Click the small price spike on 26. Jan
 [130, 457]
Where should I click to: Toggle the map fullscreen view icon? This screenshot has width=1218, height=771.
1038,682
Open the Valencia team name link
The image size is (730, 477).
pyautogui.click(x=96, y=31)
--------
■ Your objective ■
From the records above, extract every entry verbatim.

■ Output for this exercise ■
Click the small price spike on 26. Jan
 [130, 457]
Where should I click to: Toggle the map fullscreen view icon? This screenshot has width=1218, height=771.
1038,682
Open the Valencia team name link
The image size is (730, 477).
pyautogui.click(x=96, y=31)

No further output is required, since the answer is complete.